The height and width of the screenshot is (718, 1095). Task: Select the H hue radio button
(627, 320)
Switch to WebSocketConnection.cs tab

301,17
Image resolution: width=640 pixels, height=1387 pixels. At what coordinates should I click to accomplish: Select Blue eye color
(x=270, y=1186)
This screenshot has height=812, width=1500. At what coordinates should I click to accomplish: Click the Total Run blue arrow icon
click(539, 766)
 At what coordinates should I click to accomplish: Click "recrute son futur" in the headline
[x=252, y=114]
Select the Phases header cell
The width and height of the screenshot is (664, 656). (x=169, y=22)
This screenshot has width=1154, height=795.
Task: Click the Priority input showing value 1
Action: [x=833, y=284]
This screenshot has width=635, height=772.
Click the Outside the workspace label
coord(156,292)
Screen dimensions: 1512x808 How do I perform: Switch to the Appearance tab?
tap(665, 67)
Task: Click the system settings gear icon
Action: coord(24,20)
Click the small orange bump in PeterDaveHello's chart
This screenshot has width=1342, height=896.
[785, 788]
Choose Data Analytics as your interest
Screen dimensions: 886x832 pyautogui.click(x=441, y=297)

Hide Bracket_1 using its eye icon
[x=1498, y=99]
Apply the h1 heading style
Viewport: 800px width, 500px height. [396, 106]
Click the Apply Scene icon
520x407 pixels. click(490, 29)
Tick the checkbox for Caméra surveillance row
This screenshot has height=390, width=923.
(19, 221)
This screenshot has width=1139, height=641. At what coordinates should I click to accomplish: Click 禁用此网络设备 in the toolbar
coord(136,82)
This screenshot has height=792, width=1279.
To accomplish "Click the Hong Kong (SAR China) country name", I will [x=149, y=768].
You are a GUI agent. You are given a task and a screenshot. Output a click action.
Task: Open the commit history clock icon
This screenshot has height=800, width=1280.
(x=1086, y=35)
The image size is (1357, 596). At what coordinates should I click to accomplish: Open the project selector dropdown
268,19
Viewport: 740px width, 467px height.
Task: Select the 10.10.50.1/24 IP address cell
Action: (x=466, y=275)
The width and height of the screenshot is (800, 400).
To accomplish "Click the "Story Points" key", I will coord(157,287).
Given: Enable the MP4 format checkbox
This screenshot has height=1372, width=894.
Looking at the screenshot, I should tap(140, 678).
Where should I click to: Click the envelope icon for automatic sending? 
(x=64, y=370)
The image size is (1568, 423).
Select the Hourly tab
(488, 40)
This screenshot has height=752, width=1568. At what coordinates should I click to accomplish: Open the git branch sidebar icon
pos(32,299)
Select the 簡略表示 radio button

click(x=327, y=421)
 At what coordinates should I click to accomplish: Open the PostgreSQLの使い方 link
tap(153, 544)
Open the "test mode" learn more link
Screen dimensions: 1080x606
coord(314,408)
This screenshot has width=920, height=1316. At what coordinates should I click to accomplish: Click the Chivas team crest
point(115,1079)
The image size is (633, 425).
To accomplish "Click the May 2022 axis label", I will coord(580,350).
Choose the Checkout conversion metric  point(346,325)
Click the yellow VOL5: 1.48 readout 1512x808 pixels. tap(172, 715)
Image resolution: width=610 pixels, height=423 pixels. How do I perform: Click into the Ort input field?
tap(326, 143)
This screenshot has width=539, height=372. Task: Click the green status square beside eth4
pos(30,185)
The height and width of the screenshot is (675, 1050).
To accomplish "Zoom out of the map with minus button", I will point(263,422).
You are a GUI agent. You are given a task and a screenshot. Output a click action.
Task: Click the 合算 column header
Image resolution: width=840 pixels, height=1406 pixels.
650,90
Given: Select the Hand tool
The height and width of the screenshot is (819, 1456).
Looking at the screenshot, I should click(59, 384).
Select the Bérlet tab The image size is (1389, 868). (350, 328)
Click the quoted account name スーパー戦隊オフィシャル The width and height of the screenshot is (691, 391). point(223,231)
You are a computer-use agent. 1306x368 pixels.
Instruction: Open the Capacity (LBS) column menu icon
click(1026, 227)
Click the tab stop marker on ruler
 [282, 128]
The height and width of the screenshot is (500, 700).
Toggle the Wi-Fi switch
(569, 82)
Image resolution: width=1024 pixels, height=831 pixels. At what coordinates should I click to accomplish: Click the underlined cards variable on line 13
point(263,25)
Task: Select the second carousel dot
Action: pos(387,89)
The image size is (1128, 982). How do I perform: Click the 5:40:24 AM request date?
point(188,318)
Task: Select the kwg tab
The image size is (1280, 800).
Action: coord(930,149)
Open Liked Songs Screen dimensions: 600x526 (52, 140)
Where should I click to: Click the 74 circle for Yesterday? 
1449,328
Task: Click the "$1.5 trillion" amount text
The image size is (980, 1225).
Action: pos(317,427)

==*==

▶ [BRIEF]
A word-for-word transcription of the data above is required.

▶ [EXERCISE OUTPUT]
The height and width of the screenshot is (718, 1095). Task: Select the H hue radio button
(627, 320)
Switch to WebSocketConnection.cs tab

301,17
Image resolution: width=640 pixels, height=1387 pixels. At what coordinates should I click to accomplish: Select Blue eye color
(x=270, y=1186)
This screenshot has height=812, width=1500. At what coordinates should I click to accomplish: Click the Total Run blue arrow icon
click(539, 766)
 At what coordinates should I click to accomplish: Click "recrute son futur" in the headline
[x=252, y=114]
Select the Phases header cell
The width and height of the screenshot is (664, 656). (x=169, y=22)
This screenshot has width=1154, height=795.
Task: Click the Priority input showing value 1
Action: [x=833, y=284]
This screenshot has width=635, height=772.
Click the Outside the workspace label
coord(156,292)
Screen dimensions: 1512x808 How do I perform: Switch to the Appearance tab?
tap(665, 67)
Task: Click the system settings gear icon
Action: coord(24,20)
Click the small orange bump in PeterDaveHello's chart
This screenshot has width=1342, height=896.
[785, 788]
Choose Data Analytics as your interest
Screen dimensions: 886x832 pyautogui.click(x=441, y=297)

Hide Bracket_1 using its eye icon
[x=1498, y=99]
Apply the h1 heading style
Viewport: 800px width, 500px height. [396, 106]
Click the Apply Scene icon
520x407 pixels. click(490, 29)
Tick the checkbox for Caméra surveillance row
This screenshot has height=390, width=923.
(19, 221)
This screenshot has width=1139, height=641. At what coordinates should I click to accomplish: Click 禁用此网络设备 in the toolbar
coord(136,82)
This screenshot has height=792, width=1279.
To accomplish "Click the Hong Kong (SAR China) country name", I will [x=149, y=768].
You are a GUI agent. You are given a task and a screenshot. Output a click action.
Task: Open the commit history clock icon
This screenshot has height=800, width=1280.
(x=1086, y=35)
The image size is (1357, 596). At what coordinates should I click to accomplish: Open the project selector dropdown
268,19
Viewport: 740px width, 467px height.
Task: Select the 10.10.50.1/24 IP address cell
Action: (x=466, y=275)
The width and height of the screenshot is (800, 400).
To accomplish "Click the "Story Points" key", I will coord(157,287).
Given: Enable the MP4 format checkbox
This screenshot has height=1372, width=894.
Looking at the screenshot, I should tap(140, 678).
Where should I click to: Click the envelope icon for automatic sending? 
(x=64, y=370)
The image size is (1568, 423).
Select the Hourly tab
(488, 40)
This screenshot has height=752, width=1568. At what coordinates should I click to accomplish: Open the git branch sidebar icon
pos(32,299)
Select the 簡略表示 radio button

click(x=327, y=421)
 At what coordinates should I click to accomplish: Open the PostgreSQLの使い方 link
tap(153, 544)
Open the "test mode" learn more link
Screen dimensions: 1080x606
coord(314,408)
This screenshot has width=920, height=1316. At what coordinates should I click to accomplish: Click the Chivas team crest
point(115,1079)
The image size is (633, 425).
To accomplish "Click the May 2022 axis label", I will coord(580,350).
Choose the Checkout conversion metric  point(346,325)
Click the yellow VOL5: 1.48 readout 1512x808 pixels. tap(172, 715)
Image resolution: width=610 pixels, height=423 pixels. How do I perform: Click into the Ort input field?
tap(326, 143)
This screenshot has width=539, height=372. Task: Click the green status square beside eth4
pos(30,185)
The height and width of the screenshot is (675, 1050).
To accomplish "Zoom out of the map with minus button", I will point(263,422).
You are a GUI agent. You are given a task and a screenshot. Output a click action.
Task: Click the 合算 column header
Image resolution: width=840 pixels, height=1406 pixels.
650,90
Given: Select the Hand tool
The height and width of the screenshot is (819, 1456).
Looking at the screenshot, I should click(59, 384).
Select the Bérlet tab The image size is (1389, 868). (350, 328)
Click the quoted account name スーパー戦隊オフィシャル The width and height of the screenshot is (691, 391). point(223,231)
You are a computer-use agent. 1306x368 pixels.
Instruction: Open the Capacity (LBS) column menu icon
click(1026, 227)
Click the tab stop marker on ruler
 [282, 128]
The height and width of the screenshot is (500, 700).
Toggle the Wi-Fi switch
(569, 82)
Image resolution: width=1024 pixels, height=831 pixels. At what coordinates should I click to accomplish: Click the underlined cards variable on line 13
point(263,25)
Task: Select the second carousel dot
Action: pos(387,89)
The image size is (1128, 982). How do I perform: Click the 5:40:24 AM request date?
point(188,318)
Task: Select the kwg tab
The image size is (1280, 800).
Action: coord(930,149)
Open Liked Songs Screen dimensions: 600x526 (52, 140)
Where should I click to: Click the 74 circle for Yesterday? 
1449,328
Task: Click the "$1.5 trillion" amount text
The image size is (980, 1225).
Action: pos(317,427)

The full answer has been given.